Exercise >>
Check every line of the data and copy the ones where "Given" appears.

(Records shown)

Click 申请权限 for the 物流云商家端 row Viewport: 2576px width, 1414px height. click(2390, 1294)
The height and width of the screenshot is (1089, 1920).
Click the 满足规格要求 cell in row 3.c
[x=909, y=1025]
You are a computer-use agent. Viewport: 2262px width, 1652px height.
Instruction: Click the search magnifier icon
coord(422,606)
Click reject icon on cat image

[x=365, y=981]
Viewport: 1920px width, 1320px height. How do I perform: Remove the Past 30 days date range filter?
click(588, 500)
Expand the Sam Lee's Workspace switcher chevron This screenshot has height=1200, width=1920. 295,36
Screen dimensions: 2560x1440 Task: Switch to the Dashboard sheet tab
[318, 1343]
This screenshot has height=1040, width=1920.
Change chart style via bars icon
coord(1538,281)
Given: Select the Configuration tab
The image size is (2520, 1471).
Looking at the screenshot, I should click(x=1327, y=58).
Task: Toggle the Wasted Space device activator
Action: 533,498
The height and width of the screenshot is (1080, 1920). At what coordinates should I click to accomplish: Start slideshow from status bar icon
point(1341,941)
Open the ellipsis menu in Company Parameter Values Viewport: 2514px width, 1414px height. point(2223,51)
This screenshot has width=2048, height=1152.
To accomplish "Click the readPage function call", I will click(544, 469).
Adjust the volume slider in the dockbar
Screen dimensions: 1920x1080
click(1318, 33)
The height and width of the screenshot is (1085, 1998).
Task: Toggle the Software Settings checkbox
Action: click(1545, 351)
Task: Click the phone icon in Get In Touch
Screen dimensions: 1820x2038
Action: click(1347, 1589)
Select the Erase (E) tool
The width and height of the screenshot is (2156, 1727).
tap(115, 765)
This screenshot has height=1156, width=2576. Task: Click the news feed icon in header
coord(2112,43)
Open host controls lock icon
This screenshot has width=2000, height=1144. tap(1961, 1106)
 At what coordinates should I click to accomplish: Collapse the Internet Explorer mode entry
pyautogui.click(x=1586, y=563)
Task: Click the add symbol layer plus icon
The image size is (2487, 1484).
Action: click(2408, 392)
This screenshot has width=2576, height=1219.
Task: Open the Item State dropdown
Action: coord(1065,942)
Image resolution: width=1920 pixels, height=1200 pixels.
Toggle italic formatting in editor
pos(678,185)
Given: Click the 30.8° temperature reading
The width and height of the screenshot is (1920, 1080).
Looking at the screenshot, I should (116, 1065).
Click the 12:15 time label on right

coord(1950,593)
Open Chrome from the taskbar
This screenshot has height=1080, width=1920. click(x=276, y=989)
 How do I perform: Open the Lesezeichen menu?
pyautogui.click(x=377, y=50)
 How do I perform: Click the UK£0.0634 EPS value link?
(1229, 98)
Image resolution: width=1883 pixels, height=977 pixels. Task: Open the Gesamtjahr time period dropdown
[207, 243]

(End Records shown)

Reply to the task >>
Given: Select the Configuration tab
Given: Click the 30.8° temperature reading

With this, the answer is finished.